Bleiben wir bei der Hypo, bei der es gestern den erwarteten Schuldenschnitt der Finanzmarktaufsicht gegeben hat. Er war notwendig geworden, weil sich Land und Gläubiger nicht auf eine Quote einigen konnten, mit der sich Kärnten von seinen irrwitzigen Haftungen hätte loskaufen können. Natürlich war es Poker von beiden Seiten, aber es hat schon eine eigene Qualität, wenn ein Bundesland bei einer Nichteinigung mit einem langwierigen Prozess und daher hohen Kosten droht. Jedes Unternehmen, jede Privatperson muss das Kostenrisiko eines Gerichtsverfahrens berücksichtigen – aber man kann natürlich leicht einen recht aussichtslosen Prozess führen, wenn ohnehin jemand anderer, in dem Fall der Steuerzahler, dafür aufkommt.


Wir dürfen auf den Abschlussbericht des Hypo-Untersuchungsausschusses gespannt sein, der in monatelangen Befragungen die politische Verantwortung für das Debakel klären sollte. Öffentlich bemerkt hat man vor allem die gegenseitigen Koalitionsgemeinheiten: Du hast meinen Ex-Minister vorladen lassen, dafür lasse ich deinen kommen (was hatten beispielsweise Wolfgang Schüssel und Alfred Gusenbauer im Ausschuss verloren?). Aber niemand wollte irgendeine Art von Fehler eingestehen: Die FPÖ fühlt sich nicht verantwortlich, weil sie die Bank ja nicht verstaatlicht hat.

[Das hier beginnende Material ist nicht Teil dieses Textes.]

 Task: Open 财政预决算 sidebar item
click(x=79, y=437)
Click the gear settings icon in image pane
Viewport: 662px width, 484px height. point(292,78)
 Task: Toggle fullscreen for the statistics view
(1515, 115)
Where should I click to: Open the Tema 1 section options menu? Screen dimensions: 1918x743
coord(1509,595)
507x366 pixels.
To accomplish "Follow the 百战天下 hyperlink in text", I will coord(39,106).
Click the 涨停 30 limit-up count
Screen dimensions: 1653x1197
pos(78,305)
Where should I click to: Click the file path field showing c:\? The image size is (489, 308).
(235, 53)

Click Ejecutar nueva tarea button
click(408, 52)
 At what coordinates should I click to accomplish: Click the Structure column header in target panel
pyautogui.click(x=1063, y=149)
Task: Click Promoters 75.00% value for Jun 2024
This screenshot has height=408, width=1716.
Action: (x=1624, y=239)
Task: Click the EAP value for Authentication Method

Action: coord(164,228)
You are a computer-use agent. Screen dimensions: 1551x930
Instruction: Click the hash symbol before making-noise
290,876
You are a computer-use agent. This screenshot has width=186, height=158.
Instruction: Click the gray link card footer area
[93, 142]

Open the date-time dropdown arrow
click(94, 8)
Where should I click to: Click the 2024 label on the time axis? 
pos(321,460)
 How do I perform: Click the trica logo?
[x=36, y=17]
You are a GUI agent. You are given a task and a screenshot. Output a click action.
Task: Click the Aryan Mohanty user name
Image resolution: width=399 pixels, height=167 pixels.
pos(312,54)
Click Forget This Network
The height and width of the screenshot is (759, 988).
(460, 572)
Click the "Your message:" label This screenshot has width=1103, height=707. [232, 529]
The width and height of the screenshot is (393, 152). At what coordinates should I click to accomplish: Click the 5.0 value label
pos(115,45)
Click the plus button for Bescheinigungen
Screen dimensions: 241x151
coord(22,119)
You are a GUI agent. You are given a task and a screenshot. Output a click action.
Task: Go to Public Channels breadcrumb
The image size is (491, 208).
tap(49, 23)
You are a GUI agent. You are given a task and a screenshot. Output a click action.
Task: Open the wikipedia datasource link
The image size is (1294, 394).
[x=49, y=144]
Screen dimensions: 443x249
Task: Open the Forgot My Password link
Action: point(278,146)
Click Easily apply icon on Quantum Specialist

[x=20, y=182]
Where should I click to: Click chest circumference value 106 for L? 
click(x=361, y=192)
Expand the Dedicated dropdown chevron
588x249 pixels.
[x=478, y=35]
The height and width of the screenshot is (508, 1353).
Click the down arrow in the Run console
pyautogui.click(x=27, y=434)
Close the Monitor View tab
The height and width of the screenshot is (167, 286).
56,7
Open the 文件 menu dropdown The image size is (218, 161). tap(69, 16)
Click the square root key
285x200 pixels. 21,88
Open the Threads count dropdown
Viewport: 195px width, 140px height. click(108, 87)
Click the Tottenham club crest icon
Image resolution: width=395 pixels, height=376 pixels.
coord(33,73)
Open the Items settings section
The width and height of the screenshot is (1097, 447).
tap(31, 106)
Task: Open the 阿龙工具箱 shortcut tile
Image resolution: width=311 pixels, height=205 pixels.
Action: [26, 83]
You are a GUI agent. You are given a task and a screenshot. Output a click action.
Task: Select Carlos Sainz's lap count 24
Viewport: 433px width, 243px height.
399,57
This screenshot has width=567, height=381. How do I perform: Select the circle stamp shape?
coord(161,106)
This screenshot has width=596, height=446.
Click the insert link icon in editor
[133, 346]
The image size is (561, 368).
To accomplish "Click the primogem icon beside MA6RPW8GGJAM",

Josef Pröll wies alle Verantwortung für die Verstaatlichung von sich, weil es keine Alternative gegeben habe und eine Bankenpleite ganz Südosteuropa in die Krise gestürzt hätte. Und wie sich Maria Fekter rechtfertigen wird, hören wir am Donnerstag.

Ist Franz Vranitzky, der in seiner Zeit oft belächelte Nadelstreifsozialist, wirklich der letzte Politiker in diesem Land gewesen, der zumindest zu seiner politischen Verantwortung gestanden ist?